[Vorliegender Text]

Obwohl die mächtigen Automobilverbände die Pläne für eine Einführung der PKW-Maut als Abzocke verurteilen, ist die Mauteinführung als Teil eines schwarz-gelben Regierungsprogrammes nicht vom Tisch. Die bislang von CDU/CSU und FDP festgelegte Reduzierung der Straßenbaukosten im Bundeshaushalt lässt eigentlich keine Alternative zur Einführung dieser Maut.

Seit dem Bericht zur Finanzierung von Verkehrsinfrastrukturen, den die Pällmann-Kommission (PDF-Datei) 2000 im Auftrag der damals rot-grünen Bundesregierung abgeliefert hat, geistert die PKW-Maut regelmäßig durch deutsche Debatten. Eine (Autobahn-) PKW-Maut auf Basis von Vignetten, wie sie in Österreich oder der Schweiz erhoben wird, oder eine generelle Maut auf OBU-Basis, wie sie in den Niederlanden mit dem Programm Anders betalen voor Mobiliteit geplant ist, könnte direkt dem Straßenbau zugute kommen.

Wie bei der LKW-Maut müssten auch PKW-Fahrer diese Maut bezahlen, die Deutschland nur als Transitland wahrnehmen. Anders als bei der LKW-Maut sollten die Einnahmen aber nicht in die Sanierung anderer Verkehrsinfrastrukturen wie Schiene oder Wasserwege fließen. Die Einführung einer PKW-Maut ist unter diesem Gesichtspunkt deutlich attraktiver als die mögliche Ausdehnung der LKW-Maut auf Fahrzeuge ab 3,5 Tonnen Gesamtgewicht. In der Erklärung, die der FDP-Verkehrsexperte Patrick Döring gegenüber dem Berliner Tagesspiegel gab, ist die PKW-Maut eine Option. Für ihn dürfe es keine Denkverbote darüber geben, wie die im Koalitionsvertrag formulierte "Reduzierung der Haushaltsabhängigkeit" der Verkehrsinfrastrukturen am besten zu erreichen ist, betonte Döring. Wichtig sei ein Instrument, bei dem das Geld nicht durch die klebrigen Hände des Finanzministers laufe. Die CSU, die in der Vergangenheit des Öfteren eine PKW-Maut gefordert hatte, kann sich nach Aussage ihres Verkehrspolitikers Hans-Peter Friedrich eine PKW-Maut vorstellen, wenn diese belastungsneutral für deutsche Autofahrer eingeführt wird.

[Anhand der Angaben]
a - Entscheide, ob die Aussagen (i), (ii) und (iii) mit dem Text zur PKW-Maut übereinstimmen, und antworte jeweils mit ja oder nein samt den entscheidenden Worten des Textes als wörtlichem Zitat.
(i) Die Pällmann-Kommission erstellte ihren Bericht im Auftrag einer rot-grünen Bundesregierung.
(ii) Die Einnahmen aus der PKW-Maut sollten wie bei der LKW-Maut auch in Schiene und Wasserwege fließen.
(iii) Hans-Peter Friedrich lehnt eine PKW-Maut grundsätzlich ab.
b - Schreibe aus dem Text zur PKW-Maut die Stelle zwischen „Seit dem Bericht“ und „Straßenbau zugute kommen.“ einschließlich dieser beiden Wortgruppen wortgetreu ab.

[Bereitgestellte Angaben]
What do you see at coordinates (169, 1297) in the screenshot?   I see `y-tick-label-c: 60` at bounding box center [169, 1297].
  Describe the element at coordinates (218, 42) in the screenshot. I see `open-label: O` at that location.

[Gelöste Aufgaben]
a -
(i) Ja: „im Auftrag der damals rot-grünen Bundesregierung“
(ii) Nein: „Anders als bei der LKW-Maut sollten die Einnahmen aber nicht in die Sanierung anderer Verkehrsinfrastrukturen wie Schiene oder Wasserwege fließen.“
(iii) Nein: „kann sich nach Aussage ihres Verkehrspolitikers Hans-Peter Friedrich eine PKW-Maut vorstellen, wenn diese belastungsneutral für deutsche Autofahrer eingeführt wird“

b -
Seit dem Bericht zur Finanzierung von Verkehrsinfrastrukturen, den die Pällmann-Kommission (PDF-Datei) 2000 im Auftrag der damals rot-grünen Bundesregierung abgeliefert hat, geistert die PKW-Maut regelmäßig durch deutsche Debatten. Eine (Autobahn-) PKW-Maut auf Basis von Vignetten, wie sie in Österreich oder der Schweiz erhoben wird, oder eine generelle Maut auf OBU-Basis, wie sie in den Niederlanden mit dem Programm Anders betalen voor Mobiliteit geplant ist, könnte direkt dem Straßenbau zugute kommen.